If you don’t mind trading the horror of hurricanes for the wrath of winter, you could make a windfall profit on the sale of your home, a new survey shows.
To really make a killing, though, you’ll have to move to Minot (rhymes with “why not”), N.D., or Great Falls, Mont., the two cheapest middle-management housing markets in the nation, according to Coldwell Banker’s 2004 Home Price Comparison Index.
The annual survey compares the average cost of a typical home bought by a middle-management professional in 348 markets throughout the country, said Jim Gillespie, president and chief executive of New Jersey-based Coldwell Banker Real Estate Corp.
The typical home in the survey was a 2,200-square-foot single-family house with four bedrooms, 2 1/2 bathrooms, a family room and two-car garage. It was located in a neighborhood or ZIP code that is typical for corporate middle managers transferred to that area, Coldwell said. The survey included homes sold through July.
The average price of such a home in West Palm Beach is $323,975, but a comparable home in Minot costs only $130,300. That gives you enough change — $193,975 — to put into a really big fireplace.
But don’t be so fast to write off Minot, locals say.

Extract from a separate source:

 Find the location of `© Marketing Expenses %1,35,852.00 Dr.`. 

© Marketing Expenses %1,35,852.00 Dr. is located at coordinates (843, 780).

“When there’s a blizzard coming, I get a cup of hot chocolate and a good book and just wait for it to be gone,” said Bruce Walker, broker/owner of Coldwell Banker 1st Minot Realty. “That’s not an option for a hurricane. You have to board up the windows and be gone.”
The city of nearly 40,000 people is situated in the northwest part of North Dakota, near the Canadian provinces of Manitoba and Saskatchewan. There’s a trade area of half a million people and a U.S. Air Force base 13 miles north of the city. The largest employers after the military are a regional hospital and the public school system.
Minot boasts a university, a symphony, an art museum, a dance company and summer theater. Today should be sunny and breezy, with a high in the mid-70s and a low in the lower 50s. The city has never had a hurricane, Minot Realtor Walker said — but the wind chill can plunge to 40 below zero.
If that’s too cold for you, the other places rounding out the top five on the cheapest middle-management housing list won’t be much more to your liking: Great Falls, Mont., Billings, Mont., and Arlington and Killeen, Texas.
If you want to stay warm in the winter, the survey shows, it will cost you.
Sunny California is home to four of the top five most-expensive executive housing markets, led by No. 1 La Jolla, home to The Scripps Research Institute, with an average price of $1.7 million. La Jolla, which also ranked No. 1 last year, is followed by Beverly Hills, Santa Barbara, Palo Alto and Greenwich, Conn.
The Coldwell survey found big price differences within states, not just among markets nationwide.
In Florida, homes in Key West cost the most, an average of $759,499. The cheapest market was Pensacola, with an average price of $169,975.
Homes for middle managers in Boca Raton, the only other local market in the survey, averaged $304,333.